IT spending will reach $453.8 billion by the end of 2017, according to a new study by IDC.
This is a 2.7 per cent growth compared to 2016, and the company claims that spending will grow at a two per cent five-year CAGR rate in 2021.
Companies are quickly flocking to new technologies like virtual reality, artificial intelligence, robotics, 3D printing and the Internet of Things in a bid to drive innovation, increase customer experience and streamline business processes.
According to the report, consumer, banking and discrete manufacturing are the vertical markets with the biggest IT spending. Investments in these areas accounts for more than a third of Western European spending.
IDC is also betting on retail, professional services and telecommunications as being the fastest growing markets in 2017. They'll continue to gain momentum into 2018.
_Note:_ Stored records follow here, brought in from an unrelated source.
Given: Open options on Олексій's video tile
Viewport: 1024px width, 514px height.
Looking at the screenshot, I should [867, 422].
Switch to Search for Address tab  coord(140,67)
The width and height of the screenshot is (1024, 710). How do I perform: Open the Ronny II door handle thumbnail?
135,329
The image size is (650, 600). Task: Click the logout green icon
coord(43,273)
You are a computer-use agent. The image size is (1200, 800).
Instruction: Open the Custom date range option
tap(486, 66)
However, professional services, retail and process manufacturing possess the largest long-term growth potential. They will generate the highest 2017-2021 CAGR, the firm said.
The study is based on IDC's 20 standard vertical markets - consisting of areas like banking, insurance, securities and investment services, discrete manufacturing, process manufacturing and retail.
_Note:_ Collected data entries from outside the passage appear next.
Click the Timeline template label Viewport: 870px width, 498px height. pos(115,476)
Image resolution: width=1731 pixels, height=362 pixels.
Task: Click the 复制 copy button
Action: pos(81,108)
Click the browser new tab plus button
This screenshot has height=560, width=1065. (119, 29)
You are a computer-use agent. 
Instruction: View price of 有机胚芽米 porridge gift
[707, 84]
Andrea Minonne, a research analyst at IDC European Industry Solutions, Customer Insight, and Analysis, said companies are investing in emerging technologies to accelerate digital transformation:
"Traditional technologies such as mobility, social media, cloud, and Big Data helped companies to introduce change and move from a traditional approach to a more digitised one," she said.
"With next-generation technologies, companies will go the extra mile, move one step ahead of the competition, and fully embrace digital transformation.
"This will be a win-win game, from which both businesses and their customers will benefit as companies introduce a more advanced approach into their businesses, optimising processes and bringing extreme automation."
There's also a big data focus here. Minnone added: "On the other hand, the large amount of data that customers produce will allow companies to understand what they must focus on.
"This will result in more personalised products or services and increased customer satisfaction."
Michael Allen, VP EMEA at digital performance specialist Dynatrace, said that many companies are investing in microservices, SDDCs and the cloud to speed innovation, as well as AI to protect the customer experience.
"Speed and agility are everything in today's ultracompetitive digital economy. The faster companies are able to launch new online services and mobile app updates, the better their chances of outperforming their rivals," he said.
"As a result, there has been rapid adoption of microservices, dynamic cloud environments and software-defined datacentres, resulting in a major shake-up of the digital ecosystem.
"However, whist they do enable the agility that businesses are looking for, these technologies also add new layers of complexity to an already convoluted IT environment. This is making it impossible for IT teams to manage the customer experience and prevent costly downtime without the aid of advanced Artificial Intelligence (AI)."